All-optical in vivo photoacoustic tomography by adaptive multilayer temporal backpropagation

TL;DR

This paper introduces an all-optical photoacoustic tomography system that achieves fast, high-resolution 3D imaging of live tissues with enhanced depth and sensitivity using adaptive multilayer temporal backpropagation.

Contribution

The work presents a novel all-optical PAT system combining holographic microscopy, coherent averaging, and adaptive multilayer backpropagation for rapid, in vivo volumetric imaging.

Findings

Achieves 0.5 nm surface displacement sensitivity in 1 second.

Reconstructs 3D images from a single pressure map.
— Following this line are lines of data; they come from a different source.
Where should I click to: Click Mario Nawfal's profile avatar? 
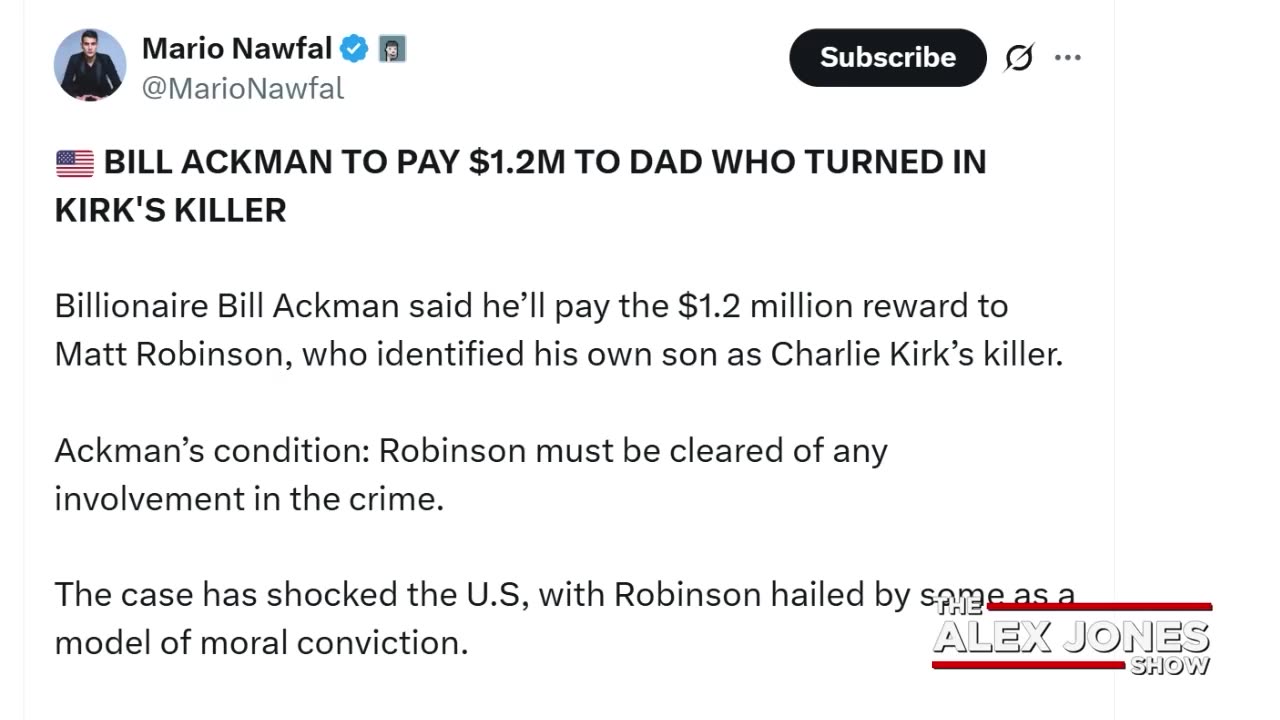click(x=90, y=65)
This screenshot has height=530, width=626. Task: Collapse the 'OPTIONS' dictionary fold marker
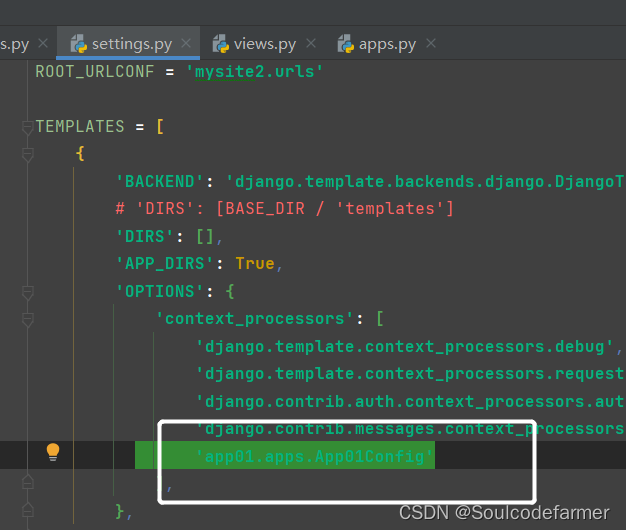[x=27, y=293]

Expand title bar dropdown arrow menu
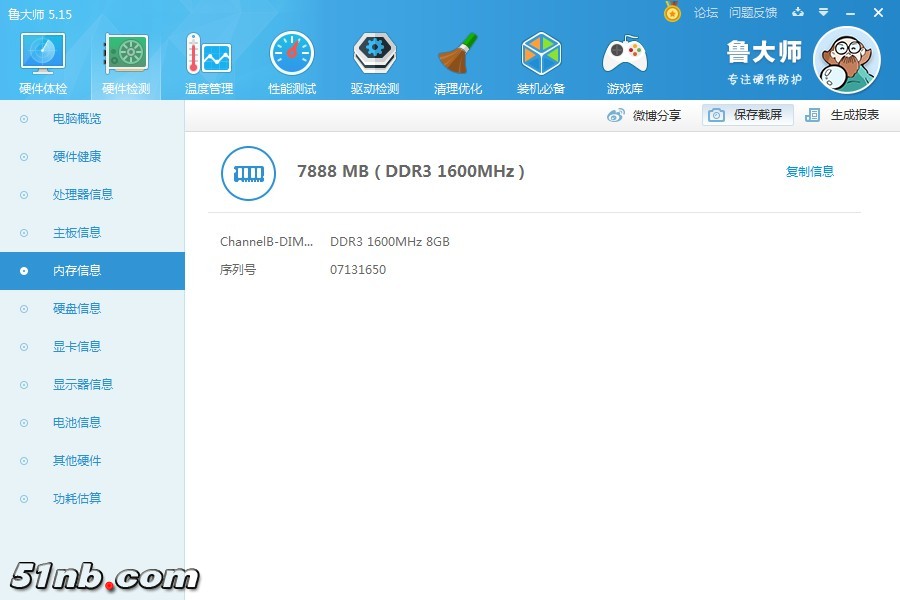(823, 13)
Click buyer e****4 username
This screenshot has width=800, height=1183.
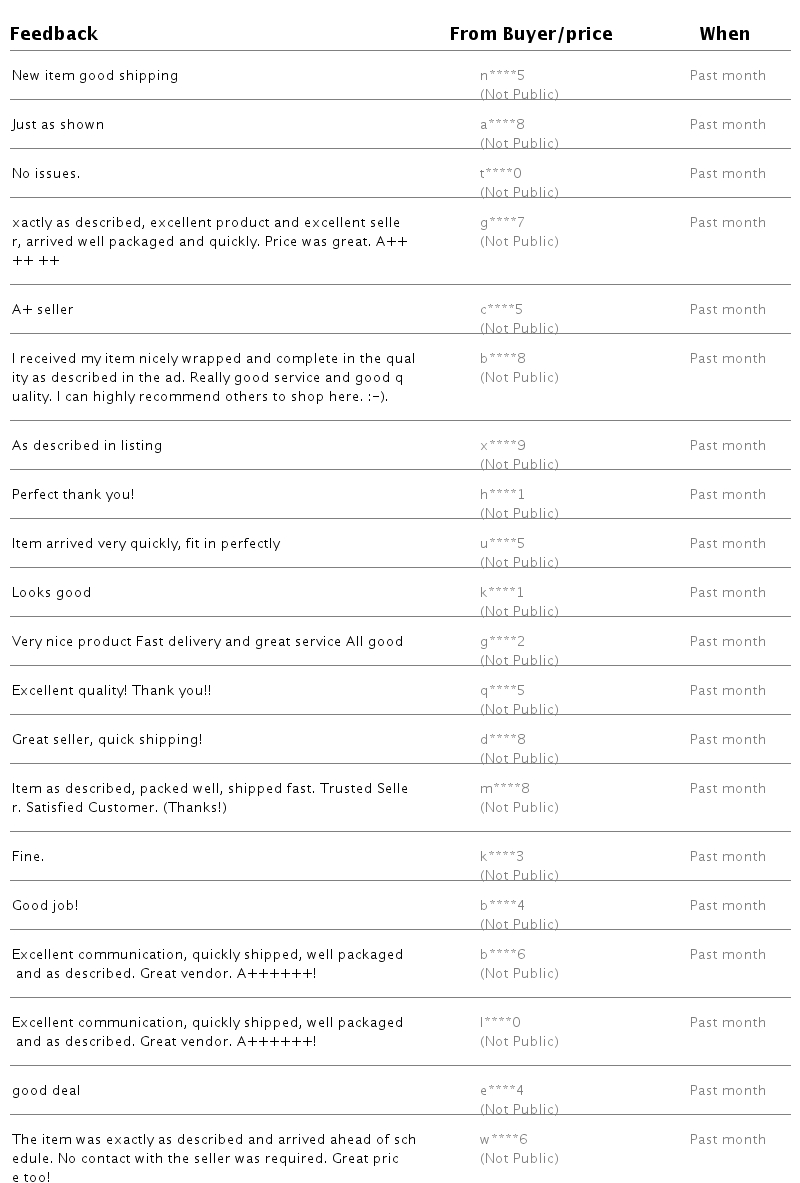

Imaging depth up to 5 mm with high resolution.

Abstract

Photoacoustic tomography (PAT) offers high optical contrast with acoustic imaging depth, making it essential for biomedical applications. While many all-optical systems have been developed to address limitations of ultrasound transducers, such as limited spatial sampling and optical path obstructions, measuring surface displacements on rough and dynamic tissues remains challenging. Existing methods often lack sensitivity for in vivo imaging or are complex and time-consuming. Here, we present an all-optical PAT system that enables fast, high-resolution volumetric imaging in live tissues. Using full-field holographic microscopy combined with a soft cover layer and coherent averaging, the system maps surface displacements over a 10 mm*10 mm area with 0.5 nm sensitivity in 1 second. A temporal backpropagation algorithm reconstructs 3D images from a single pressure map, allowing rapid, depth-selective imaging. With adaptive multilayer backpropagation, the system achieves imaging depths of up to 5 mm, with lateral and axial resolutions of 158 micrometer and 92 micrometer as demonstrated through in vivo imaging of mouse vasculature.